Carbon dioxide (CO2) geological storage is considered in many large "greenfield" developments. The requirements for long-term injection operations have put a premium on obtaining the right information early, constraining engineering solutions and costs before major investment decisions are reached. Information such as long-term field pressure evolution and local fracture gradient alteration may have major impacts on development cost forecast. Reservoir heterogeneity and compartmentalization may result in continuous reservoir pressure escalation as injected CO2 amount increases. Maintaining rate is essential to avoid venting. However, this requires proportionate injection pressure increases—an option bounded by formation integrity, seal capacity, and well interference limits. When operating conditions approach these limits, one may avoid compromising rate by, albeit costly, drilling more injection wells over time. We investigate the impact of mean reservoir parameter and boundary condition assumptions on project economics. The potential impact of injection temperature on formation integrity and in-field power needs is also explored.

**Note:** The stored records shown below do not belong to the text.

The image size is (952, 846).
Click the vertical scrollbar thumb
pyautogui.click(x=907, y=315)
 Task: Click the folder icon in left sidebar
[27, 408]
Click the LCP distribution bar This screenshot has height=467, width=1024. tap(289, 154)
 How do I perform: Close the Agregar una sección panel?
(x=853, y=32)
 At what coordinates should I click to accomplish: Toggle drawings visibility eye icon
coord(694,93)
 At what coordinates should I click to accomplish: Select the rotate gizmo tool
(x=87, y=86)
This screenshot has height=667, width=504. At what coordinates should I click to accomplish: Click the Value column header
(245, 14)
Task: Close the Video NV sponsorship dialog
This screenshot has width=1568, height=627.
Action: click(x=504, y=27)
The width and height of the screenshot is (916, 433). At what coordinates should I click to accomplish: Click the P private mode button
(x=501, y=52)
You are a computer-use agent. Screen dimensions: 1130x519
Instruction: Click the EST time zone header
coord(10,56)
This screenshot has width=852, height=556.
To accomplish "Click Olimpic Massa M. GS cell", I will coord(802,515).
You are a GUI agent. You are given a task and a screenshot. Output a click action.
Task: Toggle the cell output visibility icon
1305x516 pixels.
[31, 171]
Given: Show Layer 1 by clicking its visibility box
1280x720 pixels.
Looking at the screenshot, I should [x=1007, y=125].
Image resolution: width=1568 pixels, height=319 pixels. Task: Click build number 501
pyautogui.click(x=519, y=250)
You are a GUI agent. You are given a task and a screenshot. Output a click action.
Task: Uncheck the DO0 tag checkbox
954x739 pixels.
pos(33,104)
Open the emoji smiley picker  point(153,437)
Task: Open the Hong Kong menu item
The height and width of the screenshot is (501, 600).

Well injection rate is estimated analytically using a Darcy law's approximation. Taking high seal entry pressures as a given, the study defines allowable injection pressure in terms of fracture gradient. Upward fracture gradient adjustment is modeled for escalating reservoir pressure, allowing mitigation of injection rate reduction. We later analyze the variation of fracture gradient with injection temperature to account for thermal fracture limitation. Ultimately, the study presents pre-tax break-even CO2 unit technical costs in dollar per tonne injected, providing comparison of relative economic performance among the investigated scenarios. The results demonstrate the importance of reservoir quality in suppressing cost-intensive injection well and CO2 heating requirements. The range of costs indicates the value of early appraisal information before making development decisions. The application of geologically-constrained engineering analysis in economic modeling is useful in providing insight on value of information as well as supporting decisions for CO2 storage site development.